Although the entries contain pictures, only their text goes into the copy, set down exactly.

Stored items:
- Opening Delimiter -

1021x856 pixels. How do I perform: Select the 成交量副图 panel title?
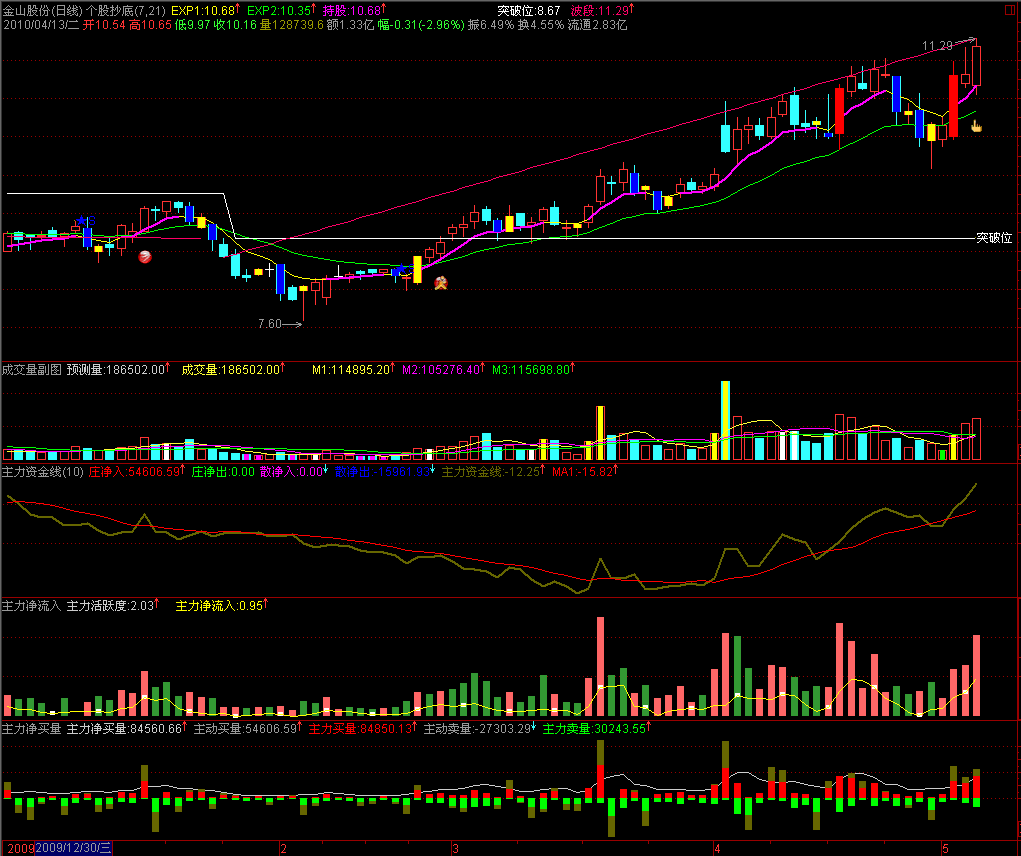tap(32, 369)
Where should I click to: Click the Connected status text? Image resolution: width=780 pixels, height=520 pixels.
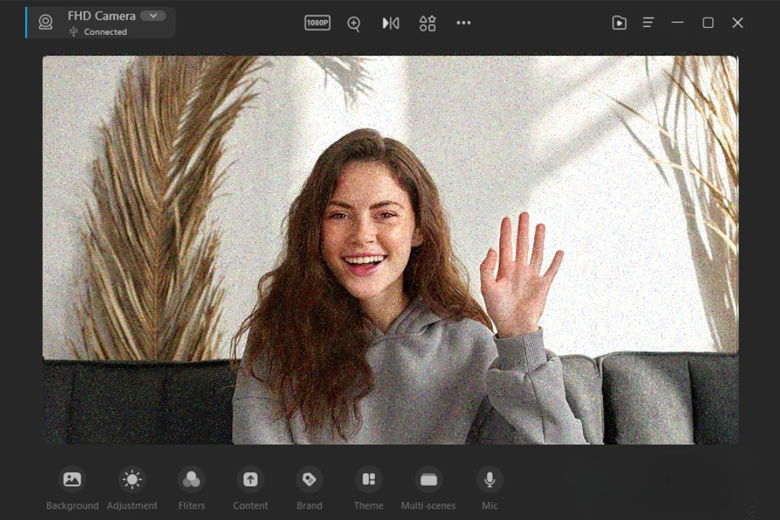pos(105,32)
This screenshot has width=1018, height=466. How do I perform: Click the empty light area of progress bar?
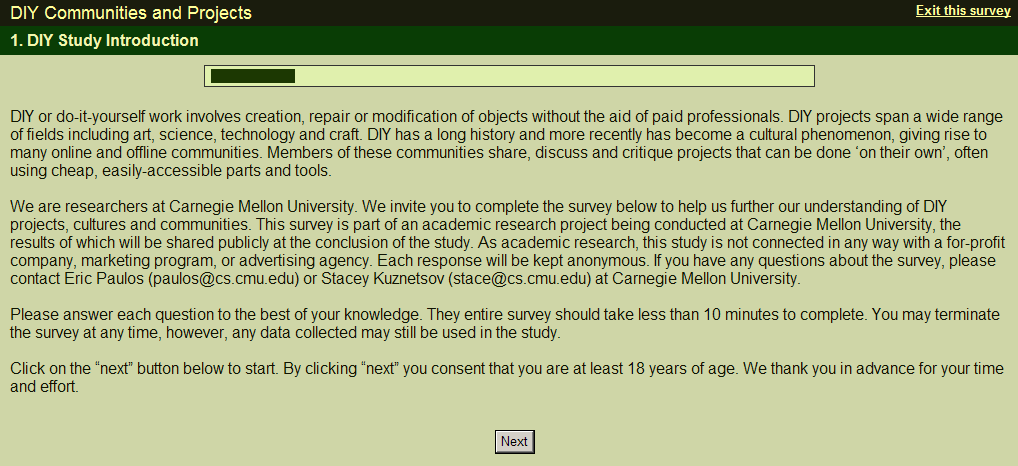[x=552, y=76]
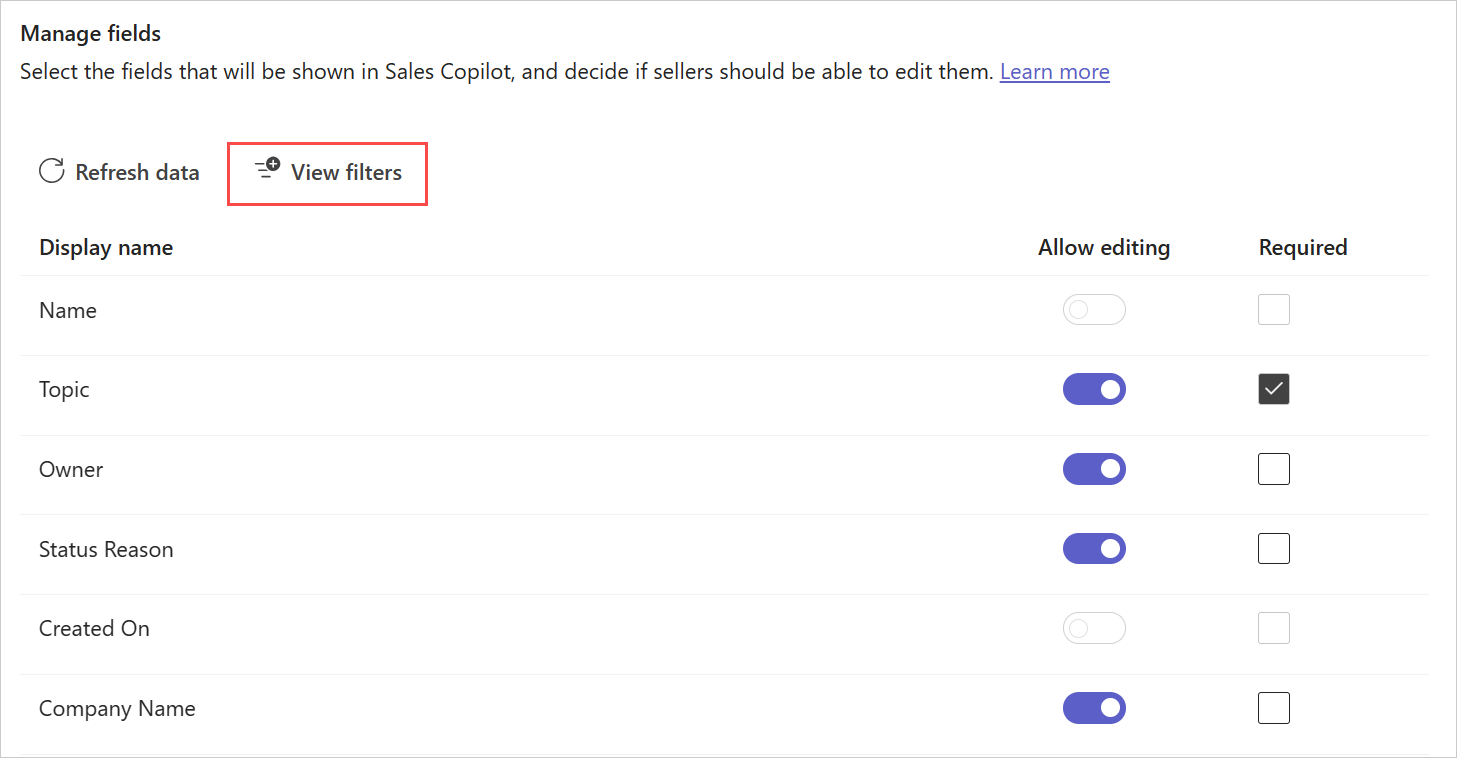Disable Allow editing for Topic
1457x758 pixels.
1094,389
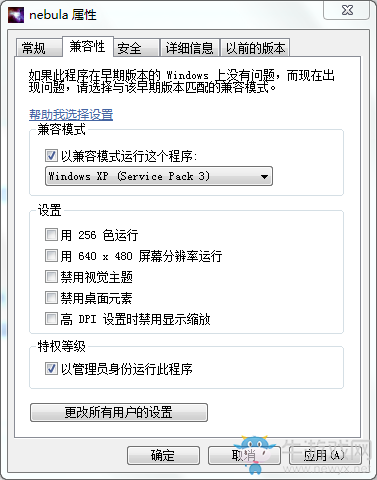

- Closing Delimiter -

ANSWER TO THIS TASK:
1021x856 pixels. How do I perform: Select the 成交量副图 panel title?
tap(32, 369)
Where should I click to: Click the Connected status text? Image resolution: width=780 pixels, height=520 pixels.
pos(105,32)
This screenshot has width=1018, height=466. How do I perform: Click the empty light area of progress bar?
[x=552, y=76]
Disable Allow editing for Topic
1457x758 pixels.
1094,389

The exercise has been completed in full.